- _Reading text_
Take the mystery out of chord theory using Live’s MIDI devices to generate chords by playing single keys on a keyboard or controller. In this lesson, students learn how to generate chords using Live’s Chord device. They learn to make these chords fit in key with help from the Scale device. They then have a creative challenge to add a chordal accompaniment to a bassline.
A chord is three or more notes played at a time. In theory, any three notes can make a chord, but in practice, only certain combinations of notes will sound good. Chords can be complex but the Chord device enables you to create good-sounding harmony easily.
How deep do you want to go with chord theory? That’s up to you! For beginners, you may choose to have students load a Chord device* onto a track and get them to listen to what happens when you play MIDI notes while loading different presets.
To explain more deeply what chords are and how they work, refer to the Going Deeper resource. This explains the Chord device in detail, and gives the music theory background to its functionality.

- _Work order A_
Please answer these from the chord lesson text:
(i) How many notes make up a chord?
(ii) Which device helps students make their chords fit in key?
(iii) Which resource explains chords and the Chord device more deeply?
- _Work order B_
List each thing that the opening paragraph of the chord lesson text says students learn or do in the lesson.

Saved entries

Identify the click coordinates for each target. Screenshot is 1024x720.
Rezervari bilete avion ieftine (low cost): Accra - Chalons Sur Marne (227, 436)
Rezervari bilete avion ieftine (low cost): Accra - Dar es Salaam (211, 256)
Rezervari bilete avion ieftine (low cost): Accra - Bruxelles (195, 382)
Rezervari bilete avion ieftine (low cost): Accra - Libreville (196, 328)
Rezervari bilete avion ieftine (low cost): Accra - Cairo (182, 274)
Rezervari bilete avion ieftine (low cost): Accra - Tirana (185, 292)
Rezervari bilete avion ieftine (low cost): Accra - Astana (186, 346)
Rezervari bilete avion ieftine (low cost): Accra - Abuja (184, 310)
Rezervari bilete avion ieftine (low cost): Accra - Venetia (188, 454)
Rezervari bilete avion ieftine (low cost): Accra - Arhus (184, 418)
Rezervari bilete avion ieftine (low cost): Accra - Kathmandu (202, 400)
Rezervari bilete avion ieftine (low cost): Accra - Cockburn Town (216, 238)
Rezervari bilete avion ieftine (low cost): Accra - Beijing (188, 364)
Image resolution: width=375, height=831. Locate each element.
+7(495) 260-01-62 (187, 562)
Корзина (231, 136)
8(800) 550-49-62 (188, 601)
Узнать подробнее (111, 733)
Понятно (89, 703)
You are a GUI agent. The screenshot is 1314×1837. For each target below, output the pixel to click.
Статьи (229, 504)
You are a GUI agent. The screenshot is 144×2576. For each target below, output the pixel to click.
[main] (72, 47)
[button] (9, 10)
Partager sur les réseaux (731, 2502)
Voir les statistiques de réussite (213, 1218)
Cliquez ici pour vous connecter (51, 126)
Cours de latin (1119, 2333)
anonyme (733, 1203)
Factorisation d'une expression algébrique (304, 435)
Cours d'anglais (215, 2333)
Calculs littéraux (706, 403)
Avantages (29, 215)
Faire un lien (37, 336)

- _Your response A_
(i) Three or more notes played at a time.
(ii) The Scale device.
(iii) The Going Deeper resource.

- _Your response B_
- Generate chords using Live's Chord device
- Make the chords fit in key with help from the Scale device
- Take on a creative challenge to add a chordal accompaniment to a bassline